## EXERCISE OBJECTIVE
Please output every entry below precisely as written.

## SOURCE INFORMATION
---*---
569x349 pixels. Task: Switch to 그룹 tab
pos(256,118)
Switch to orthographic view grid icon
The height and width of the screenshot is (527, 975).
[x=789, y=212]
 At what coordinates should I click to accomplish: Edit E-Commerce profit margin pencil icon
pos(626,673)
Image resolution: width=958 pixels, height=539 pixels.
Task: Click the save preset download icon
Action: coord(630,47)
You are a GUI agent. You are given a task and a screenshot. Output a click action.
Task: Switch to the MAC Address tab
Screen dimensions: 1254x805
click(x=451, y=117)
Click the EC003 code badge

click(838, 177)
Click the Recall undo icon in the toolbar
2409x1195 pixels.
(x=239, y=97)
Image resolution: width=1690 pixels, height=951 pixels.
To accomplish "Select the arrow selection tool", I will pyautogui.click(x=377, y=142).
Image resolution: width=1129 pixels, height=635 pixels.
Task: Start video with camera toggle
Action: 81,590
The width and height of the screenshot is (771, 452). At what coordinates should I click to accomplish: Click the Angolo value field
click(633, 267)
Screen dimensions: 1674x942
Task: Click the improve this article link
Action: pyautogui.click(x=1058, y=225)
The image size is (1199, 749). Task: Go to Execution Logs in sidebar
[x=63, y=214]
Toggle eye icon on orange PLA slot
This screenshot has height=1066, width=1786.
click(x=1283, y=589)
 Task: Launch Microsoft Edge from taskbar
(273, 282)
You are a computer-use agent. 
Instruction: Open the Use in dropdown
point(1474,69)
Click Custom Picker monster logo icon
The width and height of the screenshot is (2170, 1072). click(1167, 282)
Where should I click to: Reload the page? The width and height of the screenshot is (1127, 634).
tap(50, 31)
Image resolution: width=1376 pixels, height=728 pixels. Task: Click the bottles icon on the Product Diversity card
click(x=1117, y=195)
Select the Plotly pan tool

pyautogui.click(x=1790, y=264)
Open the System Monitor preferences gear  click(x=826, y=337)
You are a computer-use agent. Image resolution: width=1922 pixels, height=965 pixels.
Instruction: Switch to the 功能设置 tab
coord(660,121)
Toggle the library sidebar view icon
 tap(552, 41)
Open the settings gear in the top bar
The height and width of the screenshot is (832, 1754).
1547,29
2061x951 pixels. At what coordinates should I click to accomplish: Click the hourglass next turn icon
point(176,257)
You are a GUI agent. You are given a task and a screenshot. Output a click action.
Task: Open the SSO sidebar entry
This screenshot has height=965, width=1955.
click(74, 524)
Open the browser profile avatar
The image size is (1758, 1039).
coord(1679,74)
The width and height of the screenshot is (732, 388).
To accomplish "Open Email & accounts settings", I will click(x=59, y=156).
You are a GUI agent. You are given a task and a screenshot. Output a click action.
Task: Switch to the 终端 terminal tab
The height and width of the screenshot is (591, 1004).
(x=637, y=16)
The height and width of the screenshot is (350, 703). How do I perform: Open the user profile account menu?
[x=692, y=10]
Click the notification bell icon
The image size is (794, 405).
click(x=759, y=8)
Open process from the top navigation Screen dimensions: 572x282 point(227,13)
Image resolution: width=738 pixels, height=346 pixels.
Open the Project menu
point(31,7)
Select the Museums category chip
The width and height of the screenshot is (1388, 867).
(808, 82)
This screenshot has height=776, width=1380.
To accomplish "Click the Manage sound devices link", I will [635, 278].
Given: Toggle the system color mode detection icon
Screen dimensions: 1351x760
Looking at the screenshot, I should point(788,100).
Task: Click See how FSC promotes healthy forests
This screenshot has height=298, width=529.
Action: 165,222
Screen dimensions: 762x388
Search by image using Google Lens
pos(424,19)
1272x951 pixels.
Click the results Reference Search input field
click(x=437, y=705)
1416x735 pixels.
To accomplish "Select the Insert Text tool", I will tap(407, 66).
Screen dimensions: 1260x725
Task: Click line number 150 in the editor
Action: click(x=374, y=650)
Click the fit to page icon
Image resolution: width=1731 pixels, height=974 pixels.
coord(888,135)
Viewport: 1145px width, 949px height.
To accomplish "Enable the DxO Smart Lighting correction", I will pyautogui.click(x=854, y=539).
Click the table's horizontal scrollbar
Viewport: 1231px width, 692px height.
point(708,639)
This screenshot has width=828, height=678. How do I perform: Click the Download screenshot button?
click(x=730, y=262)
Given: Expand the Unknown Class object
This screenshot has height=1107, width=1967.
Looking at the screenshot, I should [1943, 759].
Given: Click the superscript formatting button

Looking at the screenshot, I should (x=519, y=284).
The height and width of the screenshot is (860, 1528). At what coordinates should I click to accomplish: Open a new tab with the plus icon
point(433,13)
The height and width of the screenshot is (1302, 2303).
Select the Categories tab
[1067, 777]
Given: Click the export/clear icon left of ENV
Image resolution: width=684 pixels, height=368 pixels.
---*---
## REPLY TO THE TASK
569x349 pixels. Task: Switch to 그룹 tab
pos(256,118)
Switch to orthographic view grid icon
The height and width of the screenshot is (527, 975).
[x=789, y=212]
 At what coordinates should I click to accomplish: Edit E-Commerce profit margin pencil icon
pos(626,673)
Image resolution: width=958 pixels, height=539 pixels.
Task: Click the save preset download icon
Action: coord(630,47)
You are a GUI agent. You are given a task and a screenshot. Output a click action.
Task: Switch to the MAC Address tab
Screen dimensions: 1254x805
click(x=451, y=117)
Click the EC003 code badge

click(838, 177)
Click the Recall undo icon in the toolbar
2409x1195 pixels.
(x=239, y=97)
Image resolution: width=1690 pixels, height=951 pixels.
To accomplish "Select the arrow selection tool", I will pyautogui.click(x=377, y=142).
Image resolution: width=1129 pixels, height=635 pixels.
Task: Start video with camera toggle
Action: 81,590
The width and height of the screenshot is (771, 452). At what coordinates should I click to accomplish: Click the Angolo value field
click(633, 267)
Screen dimensions: 1674x942
Task: Click the improve this article link
Action: pyautogui.click(x=1058, y=225)
The image size is (1199, 749). Task: Go to Execution Logs in sidebar
[x=63, y=214]
Toggle eye icon on orange PLA slot
This screenshot has height=1066, width=1786.
click(x=1283, y=589)
 Task: Launch Microsoft Edge from taskbar
(273, 282)
You are a computer-use agent. 
Instruction: Open the Use in dropdown
point(1474,69)
Click Custom Picker monster logo icon
The width and height of the screenshot is (2170, 1072). click(1167, 282)
Where should I click to: Reload the page? The width and height of the screenshot is (1127, 634).
tap(50, 31)
Image resolution: width=1376 pixels, height=728 pixels. Task: Click the bottles icon on the Product Diversity card
click(x=1117, y=195)
Select the Plotly pan tool

pyautogui.click(x=1790, y=264)
Open the System Monitor preferences gear  click(x=826, y=337)
You are a computer-use agent. Image resolution: width=1922 pixels, height=965 pixels.
Instruction: Switch to the 功能设置 tab
coord(660,121)
Toggle the library sidebar view icon
 tap(552, 41)
Open the settings gear in the top bar
The height and width of the screenshot is (832, 1754).
1547,29
2061x951 pixels. At what coordinates should I click to accomplish: Click the hourglass next turn icon
point(176,257)
You are a GUI agent. You are given a task and a screenshot. Output a click action.
Task: Open the SSO sidebar entry
This screenshot has height=965, width=1955.
click(74, 524)
Open the browser profile avatar
The image size is (1758, 1039).
coord(1679,74)
The width and height of the screenshot is (732, 388).
To accomplish "Open Email & accounts settings", I will click(x=59, y=156).
You are a GUI agent. You are given a task and a screenshot. Output a click action.
Task: Switch to the 终端 terminal tab
The height and width of the screenshot is (591, 1004).
(x=637, y=16)
The height and width of the screenshot is (350, 703). How do I perform: Open the user profile account menu?
[x=692, y=10]
Click the notification bell icon
The image size is (794, 405).
click(x=759, y=8)
Open process from the top navigation Screen dimensions: 572x282 point(227,13)
Image resolution: width=738 pixels, height=346 pixels.
Open the Project menu
point(31,7)
Select the Museums category chip
The width and height of the screenshot is (1388, 867).
(808, 82)
This screenshot has height=776, width=1380.
To accomplish "Click the Manage sound devices link", I will [635, 278].
Given: Toggle the system color mode detection icon
Screen dimensions: 1351x760
Looking at the screenshot, I should point(788,100).
Task: Click See how FSC promotes healthy forests
This screenshot has height=298, width=529.
Action: 165,222
Screen dimensions: 762x388
Search by image using Google Lens
pos(424,19)
1272x951 pixels.
Click the results Reference Search input field
click(x=437, y=705)
1416x735 pixels.
To accomplish "Select the Insert Text tool", I will tap(407, 66).
Screen dimensions: 1260x725
Task: Click line number 150 in the editor
Action: click(x=374, y=650)
Click the fit to page icon
Image resolution: width=1731 pixels, height=974 pixels.
coord(888,135)
Viewport: 1145px width, 949px height.
To accomplish "Enable the DxO Smart Lighting correction", I will pyautogui.click(x=854, y=539).
Click the table's horizontal scrollbar
Viewport: 1231px width, 692px height.
point(708,639)
This screenshot has width=828, height=678. How do I perform: Click the Download screenshot button?
click(x=730, y=262)
Given: Expand the Unknown Class object
This screenshot has height=1107, width=1967.
Looking at the screenshot, I should [1943, 759].
Given: Click the superscript formatting button

Looking at the screenshot, I should (x=519, y=284).
The height and width of the screenshot is (860, 1528). At what coordinates should I click to accomplish: Open a new tab with the plus icon
point(433,13)
The height and width of the screenshot is (1302, 2303).
Select the Categories tab
[1067, 777]
Given: Click the export/clear icon left of ENV
Image resolution: width=684 pixels, height=368 pixels.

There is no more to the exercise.